Blinken is set to visit Egypt and Israel on Monday. He also aims to ensure the war does not expand into Lebanon.
"We call upon the U.S. administration to put pressure on the occupation to stop the war on Gaza and the Hamas movement is ready to deal positively with any initiative that secures an end to the war," senior Hamas official Sami Abu Zuhri said.
In his eighth visit to the region since Hamas attacked Israel on Oct. 7, triggering the bloodiest episode in the decades-long Israeli-Palestinian conflict, Blinken is also set to travel to Jordan and Qatar this week.
He is set to meet with Egyptian President Abdel Fattah al-Sisi in Cairo before traveling to Israel later on Monday, where he will meet with Prime Minister Benjamin Netanyahu and Defence Minister Yoav Gallant, according to a State Department schedule.
On Monday, Palestinian residents said tanks had been trying to thrust deeper towards the north in the early hours of Monday, edging Shaboura, one of the most densely populated and Hamas stronghold neighborhoods at the heart of the city.
Israeli tank forces have since seized Gaza's entire border strip with Egypt running through Rafah to the Mediterranean coast and invaded many districts of the city of 280,000 residents, prompting around one million displaced people who had been sheltering in Rafah to flee elsewhere.

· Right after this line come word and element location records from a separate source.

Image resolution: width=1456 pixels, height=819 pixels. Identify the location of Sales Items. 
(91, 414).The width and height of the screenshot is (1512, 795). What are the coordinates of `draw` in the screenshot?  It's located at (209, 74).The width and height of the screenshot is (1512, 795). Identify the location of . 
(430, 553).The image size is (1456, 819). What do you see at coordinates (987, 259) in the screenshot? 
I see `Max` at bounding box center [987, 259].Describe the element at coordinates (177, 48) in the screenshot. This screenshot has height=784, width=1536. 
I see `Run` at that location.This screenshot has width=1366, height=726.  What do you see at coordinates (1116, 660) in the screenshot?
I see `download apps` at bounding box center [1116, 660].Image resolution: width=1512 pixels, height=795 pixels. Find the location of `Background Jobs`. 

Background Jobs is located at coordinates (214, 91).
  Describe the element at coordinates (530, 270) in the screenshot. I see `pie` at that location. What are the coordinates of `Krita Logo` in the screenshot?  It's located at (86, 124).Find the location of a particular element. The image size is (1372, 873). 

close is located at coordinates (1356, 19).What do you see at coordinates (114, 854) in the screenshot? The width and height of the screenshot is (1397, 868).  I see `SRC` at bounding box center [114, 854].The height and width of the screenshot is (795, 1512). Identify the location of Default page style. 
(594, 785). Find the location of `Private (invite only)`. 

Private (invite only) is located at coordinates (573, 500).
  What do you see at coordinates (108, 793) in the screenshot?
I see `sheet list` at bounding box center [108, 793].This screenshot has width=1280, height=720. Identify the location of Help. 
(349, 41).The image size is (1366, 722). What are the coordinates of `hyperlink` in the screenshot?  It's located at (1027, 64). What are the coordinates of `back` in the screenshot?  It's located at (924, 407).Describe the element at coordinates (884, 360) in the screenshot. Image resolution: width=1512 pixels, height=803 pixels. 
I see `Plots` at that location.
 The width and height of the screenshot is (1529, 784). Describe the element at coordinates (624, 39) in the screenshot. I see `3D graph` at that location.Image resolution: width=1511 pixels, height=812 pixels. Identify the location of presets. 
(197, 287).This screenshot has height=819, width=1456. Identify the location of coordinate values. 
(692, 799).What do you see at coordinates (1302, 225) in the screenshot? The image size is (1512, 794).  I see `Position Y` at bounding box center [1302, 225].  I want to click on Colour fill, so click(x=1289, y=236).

Blinken's visit comes after U.S. President Joe Biden on May 31 outlined a three-phase ceasefire proposal from Israel that envisions a permanent end to hostilities, the release of Israeli hostages and Palestinian prisoners, and the reconstruction of Gaza.
The Hamas attack killed 1,200 people and took some 250 others hostage, according to Israeli tallies. In response, Israel launched an assault on the Gaza Strip that has killed more than 37,000 Palestinians, the health ministry in the Hamas-run territory said in its Sunday update.